Ce revirement a eu lieu à l’occasion d’un arrêt de la Cour de Cassation, 1er chambre civile du 22 mai 2008, où, pour la première fois la Cour de Cassation admettait que la preuve d’un lien causal puisse résulter de « présomptions, pourvu qu’elles soient graves, précises et concordantes ».
Des précisions étaient ensuite apportées quant aux faits dont pouvaient découler ces présomptions (Civ. 1re, 10 juill. 2013, n° 12-21.314) : breveté du délai écoulé entre l’administration du produit et l’apparition de la maladie, absence d’antécédents familiaux, etc…

Dans une décision plus récente, (Cass. 1re, 26 sept. 2012,) la cour facilitait encore la tache probatoire des demandeurs en réparation, en invitant les juges à désormais déduire le défaut du vaccin à partir du constat de son lien causal avec le dommage : sa seule implication dans la réalisation du dommage suffisait à mettre en jeu la responsabilité du producteur.

Mais ces avancées risquaient une remise en question : en effet, dans un arrêt du 12 novembre 2015, la Première Chambre civile de la Cour de Cassation, saisi d’un pourvoi par les ayants droit d’une victime décédée des suites de la sclérose en plaque, déboutés par la cour d’appel de Paris, le 7 mars 2014 (après, pourtant, un premier renvoi en cassation) décidait, avant entériner sa solution une nouvelle fois, d’interroger le juge communautaire sur sa validité, au moyen de trois questions préjudicielles.

-.-.-

— Consigne —
Donnez la suite de l'extrait sur la jurisprudence de la Cour de cassation en matière de vaccins, en reprenant juste après sa dernière phrase.

-.-.-

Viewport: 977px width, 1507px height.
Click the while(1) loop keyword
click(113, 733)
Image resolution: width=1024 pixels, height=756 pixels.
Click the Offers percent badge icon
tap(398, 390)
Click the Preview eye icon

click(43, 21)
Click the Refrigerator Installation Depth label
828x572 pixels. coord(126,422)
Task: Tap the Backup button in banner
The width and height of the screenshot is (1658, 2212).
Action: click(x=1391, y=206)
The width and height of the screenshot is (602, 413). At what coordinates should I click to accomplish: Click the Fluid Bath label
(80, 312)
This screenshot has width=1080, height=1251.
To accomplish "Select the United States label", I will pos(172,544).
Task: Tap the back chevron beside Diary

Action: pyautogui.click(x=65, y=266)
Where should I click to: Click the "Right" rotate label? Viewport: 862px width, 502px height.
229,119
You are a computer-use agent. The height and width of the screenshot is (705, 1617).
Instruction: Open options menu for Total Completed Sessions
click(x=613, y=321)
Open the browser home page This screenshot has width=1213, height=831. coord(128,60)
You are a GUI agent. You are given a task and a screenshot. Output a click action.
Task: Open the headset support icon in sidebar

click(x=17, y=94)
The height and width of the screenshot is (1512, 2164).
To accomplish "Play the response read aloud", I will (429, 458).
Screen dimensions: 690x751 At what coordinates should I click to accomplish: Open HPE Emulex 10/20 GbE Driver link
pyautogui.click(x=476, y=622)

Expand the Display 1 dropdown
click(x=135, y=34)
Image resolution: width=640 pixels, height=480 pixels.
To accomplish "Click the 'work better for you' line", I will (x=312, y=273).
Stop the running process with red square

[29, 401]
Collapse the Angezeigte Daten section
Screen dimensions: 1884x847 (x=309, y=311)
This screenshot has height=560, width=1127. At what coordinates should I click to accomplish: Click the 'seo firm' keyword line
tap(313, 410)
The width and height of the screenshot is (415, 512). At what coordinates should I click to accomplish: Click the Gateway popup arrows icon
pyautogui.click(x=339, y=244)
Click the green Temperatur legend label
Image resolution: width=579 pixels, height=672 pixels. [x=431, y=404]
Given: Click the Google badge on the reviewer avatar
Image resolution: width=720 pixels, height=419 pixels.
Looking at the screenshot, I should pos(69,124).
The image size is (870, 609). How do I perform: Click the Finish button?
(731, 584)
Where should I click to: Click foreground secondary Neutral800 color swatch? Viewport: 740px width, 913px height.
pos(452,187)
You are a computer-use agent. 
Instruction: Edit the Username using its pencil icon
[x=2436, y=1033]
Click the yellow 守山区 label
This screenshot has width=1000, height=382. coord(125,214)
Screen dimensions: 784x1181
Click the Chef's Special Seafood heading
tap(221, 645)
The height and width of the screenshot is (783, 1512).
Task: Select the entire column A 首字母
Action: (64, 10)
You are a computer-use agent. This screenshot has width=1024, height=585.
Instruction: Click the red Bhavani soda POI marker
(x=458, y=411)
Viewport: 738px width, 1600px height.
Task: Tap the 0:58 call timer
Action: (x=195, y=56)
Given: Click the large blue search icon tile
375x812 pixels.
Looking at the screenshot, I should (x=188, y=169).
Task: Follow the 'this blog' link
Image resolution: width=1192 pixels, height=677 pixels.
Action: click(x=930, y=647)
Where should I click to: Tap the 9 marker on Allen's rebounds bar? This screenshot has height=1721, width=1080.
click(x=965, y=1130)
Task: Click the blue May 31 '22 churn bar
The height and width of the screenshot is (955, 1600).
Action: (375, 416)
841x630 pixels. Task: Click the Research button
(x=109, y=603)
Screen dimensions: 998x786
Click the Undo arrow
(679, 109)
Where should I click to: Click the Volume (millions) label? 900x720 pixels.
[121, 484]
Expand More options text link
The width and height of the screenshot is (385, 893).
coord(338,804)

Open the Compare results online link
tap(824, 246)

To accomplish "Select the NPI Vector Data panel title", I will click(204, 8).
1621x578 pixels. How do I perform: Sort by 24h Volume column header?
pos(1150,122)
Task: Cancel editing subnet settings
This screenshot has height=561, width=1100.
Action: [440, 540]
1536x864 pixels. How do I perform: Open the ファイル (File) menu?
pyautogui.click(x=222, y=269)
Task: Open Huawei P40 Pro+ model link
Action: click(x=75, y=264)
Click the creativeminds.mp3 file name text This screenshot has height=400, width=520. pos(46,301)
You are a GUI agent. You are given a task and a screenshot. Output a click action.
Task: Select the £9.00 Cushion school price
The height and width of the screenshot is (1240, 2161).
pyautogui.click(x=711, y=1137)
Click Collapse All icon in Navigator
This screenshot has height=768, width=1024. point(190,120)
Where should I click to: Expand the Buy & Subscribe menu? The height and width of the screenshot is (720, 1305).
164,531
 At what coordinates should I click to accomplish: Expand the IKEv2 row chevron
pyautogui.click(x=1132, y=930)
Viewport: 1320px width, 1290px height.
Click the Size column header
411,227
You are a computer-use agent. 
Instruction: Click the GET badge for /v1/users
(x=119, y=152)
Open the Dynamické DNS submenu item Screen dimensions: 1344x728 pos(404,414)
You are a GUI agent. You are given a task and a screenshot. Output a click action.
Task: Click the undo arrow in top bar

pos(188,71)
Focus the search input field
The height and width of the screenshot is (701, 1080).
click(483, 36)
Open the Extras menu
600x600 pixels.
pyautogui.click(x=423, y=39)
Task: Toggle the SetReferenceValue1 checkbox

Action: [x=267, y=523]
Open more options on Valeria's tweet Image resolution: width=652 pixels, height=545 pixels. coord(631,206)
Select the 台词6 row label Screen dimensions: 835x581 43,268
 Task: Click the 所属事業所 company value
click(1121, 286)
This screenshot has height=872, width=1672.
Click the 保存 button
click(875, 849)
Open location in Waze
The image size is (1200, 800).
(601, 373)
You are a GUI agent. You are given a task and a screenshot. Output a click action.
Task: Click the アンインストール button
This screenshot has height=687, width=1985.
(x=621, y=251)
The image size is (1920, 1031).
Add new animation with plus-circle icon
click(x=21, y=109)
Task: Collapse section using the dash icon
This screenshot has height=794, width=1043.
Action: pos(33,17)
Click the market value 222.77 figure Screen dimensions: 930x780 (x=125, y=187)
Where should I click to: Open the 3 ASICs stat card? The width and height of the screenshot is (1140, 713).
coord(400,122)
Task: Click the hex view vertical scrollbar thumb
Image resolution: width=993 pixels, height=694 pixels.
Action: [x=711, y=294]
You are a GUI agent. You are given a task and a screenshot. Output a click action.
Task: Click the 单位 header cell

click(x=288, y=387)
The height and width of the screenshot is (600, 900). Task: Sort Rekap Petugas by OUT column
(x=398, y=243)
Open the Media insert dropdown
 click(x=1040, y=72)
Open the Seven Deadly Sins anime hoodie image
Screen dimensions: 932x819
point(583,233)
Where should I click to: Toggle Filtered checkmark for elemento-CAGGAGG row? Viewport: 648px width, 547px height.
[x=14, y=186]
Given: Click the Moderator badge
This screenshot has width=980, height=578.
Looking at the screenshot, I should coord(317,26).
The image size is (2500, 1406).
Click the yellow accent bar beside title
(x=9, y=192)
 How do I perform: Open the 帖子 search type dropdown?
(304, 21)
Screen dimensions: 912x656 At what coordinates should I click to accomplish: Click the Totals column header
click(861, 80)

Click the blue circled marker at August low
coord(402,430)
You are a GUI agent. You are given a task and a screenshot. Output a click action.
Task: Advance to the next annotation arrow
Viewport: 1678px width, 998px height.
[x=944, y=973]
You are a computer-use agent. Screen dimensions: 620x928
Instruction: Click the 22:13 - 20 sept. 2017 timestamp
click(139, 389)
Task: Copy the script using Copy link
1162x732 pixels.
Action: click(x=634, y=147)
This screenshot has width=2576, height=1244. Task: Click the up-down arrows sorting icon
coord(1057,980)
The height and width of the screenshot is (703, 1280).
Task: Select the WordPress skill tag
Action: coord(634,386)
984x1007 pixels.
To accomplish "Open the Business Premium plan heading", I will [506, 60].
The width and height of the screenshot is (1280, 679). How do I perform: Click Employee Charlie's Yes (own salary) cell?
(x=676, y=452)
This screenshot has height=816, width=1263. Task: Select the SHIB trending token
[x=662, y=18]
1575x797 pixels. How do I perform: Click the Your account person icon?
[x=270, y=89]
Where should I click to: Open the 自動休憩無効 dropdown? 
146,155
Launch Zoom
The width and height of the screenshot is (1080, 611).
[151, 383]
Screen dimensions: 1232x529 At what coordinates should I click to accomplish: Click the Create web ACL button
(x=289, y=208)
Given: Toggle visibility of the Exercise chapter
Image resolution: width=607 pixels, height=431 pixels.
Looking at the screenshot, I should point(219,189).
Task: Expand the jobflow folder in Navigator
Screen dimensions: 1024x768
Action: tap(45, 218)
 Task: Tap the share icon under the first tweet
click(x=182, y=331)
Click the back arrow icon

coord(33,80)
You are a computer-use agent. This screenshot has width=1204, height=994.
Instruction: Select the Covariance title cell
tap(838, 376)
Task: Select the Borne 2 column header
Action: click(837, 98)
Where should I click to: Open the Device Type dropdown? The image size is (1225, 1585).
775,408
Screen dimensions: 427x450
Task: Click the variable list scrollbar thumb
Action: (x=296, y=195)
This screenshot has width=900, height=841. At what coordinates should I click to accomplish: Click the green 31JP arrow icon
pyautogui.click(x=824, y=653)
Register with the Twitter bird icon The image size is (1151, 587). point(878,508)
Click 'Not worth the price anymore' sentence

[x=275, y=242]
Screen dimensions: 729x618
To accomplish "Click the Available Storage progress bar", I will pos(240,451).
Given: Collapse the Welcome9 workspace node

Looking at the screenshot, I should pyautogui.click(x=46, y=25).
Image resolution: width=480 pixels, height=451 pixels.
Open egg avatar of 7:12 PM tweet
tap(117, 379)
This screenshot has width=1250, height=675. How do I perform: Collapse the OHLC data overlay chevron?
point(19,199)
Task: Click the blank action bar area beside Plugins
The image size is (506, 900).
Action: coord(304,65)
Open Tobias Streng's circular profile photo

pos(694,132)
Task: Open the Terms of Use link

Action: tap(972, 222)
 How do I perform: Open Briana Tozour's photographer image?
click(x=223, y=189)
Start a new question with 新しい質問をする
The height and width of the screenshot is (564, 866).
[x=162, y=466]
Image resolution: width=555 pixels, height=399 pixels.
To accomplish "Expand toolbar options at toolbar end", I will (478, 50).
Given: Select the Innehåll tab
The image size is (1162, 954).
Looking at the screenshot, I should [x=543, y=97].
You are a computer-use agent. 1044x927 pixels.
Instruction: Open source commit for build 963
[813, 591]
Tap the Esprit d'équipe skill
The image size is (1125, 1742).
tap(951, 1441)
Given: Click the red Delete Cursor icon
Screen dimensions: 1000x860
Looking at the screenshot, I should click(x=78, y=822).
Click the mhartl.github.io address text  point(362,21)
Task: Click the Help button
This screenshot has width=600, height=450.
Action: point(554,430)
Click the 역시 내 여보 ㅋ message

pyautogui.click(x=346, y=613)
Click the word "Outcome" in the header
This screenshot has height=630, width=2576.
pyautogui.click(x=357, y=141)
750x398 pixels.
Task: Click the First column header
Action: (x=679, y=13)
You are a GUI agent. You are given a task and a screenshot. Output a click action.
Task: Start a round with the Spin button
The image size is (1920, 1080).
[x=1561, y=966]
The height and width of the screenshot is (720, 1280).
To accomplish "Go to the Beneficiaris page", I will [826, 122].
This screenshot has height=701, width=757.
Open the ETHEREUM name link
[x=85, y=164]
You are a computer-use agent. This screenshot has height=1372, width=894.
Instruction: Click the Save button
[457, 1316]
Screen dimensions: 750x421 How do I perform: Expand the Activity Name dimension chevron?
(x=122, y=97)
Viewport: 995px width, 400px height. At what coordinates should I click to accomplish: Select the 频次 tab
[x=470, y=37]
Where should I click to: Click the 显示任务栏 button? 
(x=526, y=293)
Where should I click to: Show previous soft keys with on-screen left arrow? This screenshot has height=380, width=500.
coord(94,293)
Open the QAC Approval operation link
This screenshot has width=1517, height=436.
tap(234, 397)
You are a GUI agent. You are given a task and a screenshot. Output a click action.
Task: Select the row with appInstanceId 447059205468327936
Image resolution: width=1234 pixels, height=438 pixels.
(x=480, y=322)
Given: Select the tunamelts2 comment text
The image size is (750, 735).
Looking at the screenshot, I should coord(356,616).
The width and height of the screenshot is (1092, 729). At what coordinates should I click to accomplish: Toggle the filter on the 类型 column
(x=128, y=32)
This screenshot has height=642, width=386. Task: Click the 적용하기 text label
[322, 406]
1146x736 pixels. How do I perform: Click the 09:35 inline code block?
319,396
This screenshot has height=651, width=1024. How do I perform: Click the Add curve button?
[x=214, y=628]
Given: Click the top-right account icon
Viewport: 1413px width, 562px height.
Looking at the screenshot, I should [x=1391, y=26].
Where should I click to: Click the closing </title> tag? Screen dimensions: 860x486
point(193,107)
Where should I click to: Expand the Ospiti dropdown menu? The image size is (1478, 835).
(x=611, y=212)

-.-.-

— Corrigé —
Objets probables du doute : le fait que d’autres juges continuent régulièrement de rejeter des recours faute de preuve scientifique, mais aussi une décision de la CJUE, intervenue entretemps (CJUE 20 nov. 2014, Sté Novo Nordisk Pharma GmbH, n° C-310/13) insistant sur le fait que les réglementations des états membres ne devaient pas constituer des « atteintes à la répartition de la charge de la preuve telle que prévue à (l’)article(4, de la directive 85/374/CEE du Conseil du 25 juillet 1985 en matière de produits défectueux) » lequel, transposé par l’article 1245-8 du code civil (ancien article 1386-9) énonçait que « La victime est obligée de prouver le dommage, le défaut et le lien de causalité entre le défaut et le dommage».

Or, mercredi 21 juin 2017, la CJUE a tranché , et estimé que l'existence de "la proximité temporelle entre l’administration d’un vaccin et la survenance d’une maladie, l’absence d’antécédents médicaux personnels et familiaux de la personne vaccinée ainsi que l’existence d’un nombre significatif de cas répertoriés de survenance de cette maladie à la suite de telles administrations", pouvaient constituer des indices suffisant pour établir une telle preuve, sans que l’article 4 de la directive s’en trouve dénaturé, « si ces indices amènent le juge à considérer, d’une part, que l’administration du vaccin constitue l’explication la plus plausible de la survenance de la maladie et, d’autre part, que le vaccin n’offre dès lors pas la sécurité à laquelle on peut légitimement s’attendre ».

Le raisonnement, façonné au gré des années par la Cour de Cassation se trouve donc validé.

La CJUE précise toutefois que l’appréciation de cette règle doit se faire au cas par cas, selon les dossiers, l’existence du lien de causalité ne pouvant être établi systématiquement lorsque certains indices factuels prédéterminés de causalité sont réunis.

Si cette solution semble concerner tous les produits visés par la directive 85/374/CEE sur les produits défectueux, il faut rappeler que, selon la nature du produit, le juge peut avoir des opinions diverses en matière de charge de preuve (à titre d’exemple Civ. 1re, 4 fév. 2015, n° 13-27.505) .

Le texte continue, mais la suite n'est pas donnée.